Chereads / SHE / Chapter 6 - KESALAHAN FATAL

Chapter 6 - KESALAHAN FATAL

"AKU tidak nyaman dengan keramaian." Suara Sandi mengagetkan Hana. lamunannya buyar seketika.

Mata wanita itu terangkat tinggi. "Nggak nyaman gimana? Bukannya selama ini tugas Mas Sandi memang mengurusi keramaian dengan segala tetek-bengeknya."

"Aku sebenarnya tak pernah bisa menikmati acara yang melibatkan banyak orang. Bila dihadiri dua atau tiga orang sih, masih bisa, sih." Diliriknya Hana sebelum melanjutkan. "Lah, ini?
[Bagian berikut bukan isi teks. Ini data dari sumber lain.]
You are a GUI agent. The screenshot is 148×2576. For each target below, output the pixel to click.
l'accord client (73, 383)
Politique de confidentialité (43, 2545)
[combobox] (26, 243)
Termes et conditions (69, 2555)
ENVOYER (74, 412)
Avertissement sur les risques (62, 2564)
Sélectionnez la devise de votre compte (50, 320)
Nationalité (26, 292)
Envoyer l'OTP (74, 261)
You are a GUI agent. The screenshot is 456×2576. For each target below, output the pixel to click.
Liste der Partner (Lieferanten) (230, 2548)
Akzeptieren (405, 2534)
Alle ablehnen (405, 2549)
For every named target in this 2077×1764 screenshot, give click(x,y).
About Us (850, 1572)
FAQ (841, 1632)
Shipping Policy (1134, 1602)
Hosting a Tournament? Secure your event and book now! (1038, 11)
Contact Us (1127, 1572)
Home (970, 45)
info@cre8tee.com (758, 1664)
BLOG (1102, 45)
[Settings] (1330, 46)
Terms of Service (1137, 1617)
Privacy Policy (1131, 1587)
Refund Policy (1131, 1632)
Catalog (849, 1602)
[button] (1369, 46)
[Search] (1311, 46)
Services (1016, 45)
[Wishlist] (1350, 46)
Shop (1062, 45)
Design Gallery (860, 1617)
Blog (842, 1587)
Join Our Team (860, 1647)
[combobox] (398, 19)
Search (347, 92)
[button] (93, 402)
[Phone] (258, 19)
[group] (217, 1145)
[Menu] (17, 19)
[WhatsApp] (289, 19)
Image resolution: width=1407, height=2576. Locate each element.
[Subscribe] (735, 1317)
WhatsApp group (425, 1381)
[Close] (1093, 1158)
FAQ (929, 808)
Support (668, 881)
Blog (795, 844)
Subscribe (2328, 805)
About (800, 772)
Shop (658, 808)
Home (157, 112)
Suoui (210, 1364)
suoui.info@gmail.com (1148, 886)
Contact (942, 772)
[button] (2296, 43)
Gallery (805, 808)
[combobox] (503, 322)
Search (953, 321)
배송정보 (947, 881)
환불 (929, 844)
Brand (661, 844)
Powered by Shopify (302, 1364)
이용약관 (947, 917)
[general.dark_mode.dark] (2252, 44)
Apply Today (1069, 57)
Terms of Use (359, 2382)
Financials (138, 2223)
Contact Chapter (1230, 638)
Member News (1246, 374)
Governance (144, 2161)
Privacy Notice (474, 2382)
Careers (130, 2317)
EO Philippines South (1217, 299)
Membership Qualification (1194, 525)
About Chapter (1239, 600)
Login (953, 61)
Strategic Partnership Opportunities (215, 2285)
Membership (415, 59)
Jumlahnya sekebon…!"

Sandi kembali terkekeh mendapati wanita yang dilirik terlihat gelagapan. Wajah Hana bersemu merah. Ahai ..., ada apakah gerangan?

Hana mencoba mengenyahkan sesuatu yang begejolak di dalam dirinya, dengan berpura-pura tak paham pada apa yang dikatakan Sandi Lakaran."Sekebon, istilah apa itu?" tanyanya.

Sandi tak menjawab. Hening menjeda cukup lama di antara mereka. Sepertinya Sandi juga merasakan gejolak yang sama seperti yang dirasakan wanita itu?

Setelah menghentikan kendaraan dengan sempurna, lelaki itu berkata dengan suara yang rendah. "Terima kasih sudah menemuiku?"

Hana yang tengah sibuk mengira-ngira segala hal yang berkecamuk di otaknya menoleh pada lelaki yang baru saja mengucapkan terima kasih kepadanya.

"Iya, terima kasih juga sudah susah-payah menjemputku," balasnya dengan suara yang sangat manis.

Tawa Sandi pecah mendengar lagu suara yang demikian menggoda telinganya.

"Kenapa Mas ketawa? Memangnya ada yang lucu?" tanya Hana sambil pura-pura mengerutkan dahi.

"Nggak, nggak apa-apa kok." Laki-laki itu masih tetap tertawa. Dia seperti menertawakan dirinya yang kian sulit menahan gejolak .

Hatinya benar-benar merasa bahagia. Pertemuan ini lah penyebabnya. Sudah cukup rasanya bermain kata-kata dengan wanita cantik ini.

"Tunggu saja sampai aku perlihatkan beberapa objek yang bagus." Sandi mengalihkan.

"Sekarang aja." Hana malah keceplosan.

"Sekarang?" tanya Sandi dengan wajah cerah.

"Iya, mumpung acara belum mulai." Hana semakin antusias.

"Kalau begitu kita mesti ke tempatku." Suara lelaki itu terdengar agak ragu-ragu.

"Mas menginap di mana?" Pertanyaan Hana, tiba-tiba membuat lelaki itu membayangkan sesuatu.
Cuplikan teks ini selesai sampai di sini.